Разоренный год - [45]

Шрифт
Интервал

— Что ж, Андреян — хорошо!

Спустился с крыльца и пошел двором к колодцу.

У колодца брал воду для поварни Хвалов. Увидя подле себя князя, он завертелся, как овца в вертячке, и выронил из рук бадью. Та, громыхая цепью и колотясь о колодезный сруб, рванулась вниз. А Хвалов стоял, моргал, потел, не в силах вымолвить слова.

— Оплошал, Хвалов! — И Дмитрий Михайлович рассмеялся. — Чего же ты? Не проспался еще?

— Э-э… мэ-э… — мямлил Хвалов, топчась на месте.

— Ну, полно! Дай, Хвалов, умыться. Поторапливайся.

Руки у Хвалова дрожали. На князя он взглянуть не смел.

Однако он налил князю воды в ковш и лохань, после чего, ковыляя на кривых ногах, поплелся в поварню.

Дмитрий Михайлович вымыл руки и лицо студеной колодезной водой и стал утираться полотенцем, вышитым еще в Зарайске княгиней Прасковьей Варфоломеевной. По краям полотенца словно луговые травы цвели, садовые цветы распускались, летали заморские птицы в ярком оперении. Князь Дмитрий Михайлович вспомнил Прасковью Варфоломеевну, оставшуюся с детьми в Зарайске…

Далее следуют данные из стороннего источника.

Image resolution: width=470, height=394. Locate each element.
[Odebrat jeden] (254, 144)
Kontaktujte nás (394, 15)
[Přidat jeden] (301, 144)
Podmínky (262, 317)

«Мастерица она, рукодельница, — подумал он. — Каково-то она там теперь без меня?»

На стук в калитку князь обернулся. Он увидел Ромашку у калитки и Андреяна. Из-за спины Андреяна выглядывал Сенька. И еще какой-то паренек топтался там…

«Птичье у него прозвище, — стал припоминать Дмитрий Михайлович. — Это он, сказывали, придумал в острожке дровни на панов обрушить. Вдвоем с Сенькой они это панам и поднесли. А теперь, говорит Ромашка, каких-то злодеев пареньки эти в бору выследили. Как же парнишке этому прозвище?.. Воробей! — вспомнил Дмитрий Михайлович. — Ну что ж! Зовись Воробьем, только летай соколом. А что Андреян тут — это хорошо», — окончательно решил Дмитрий Михайлович.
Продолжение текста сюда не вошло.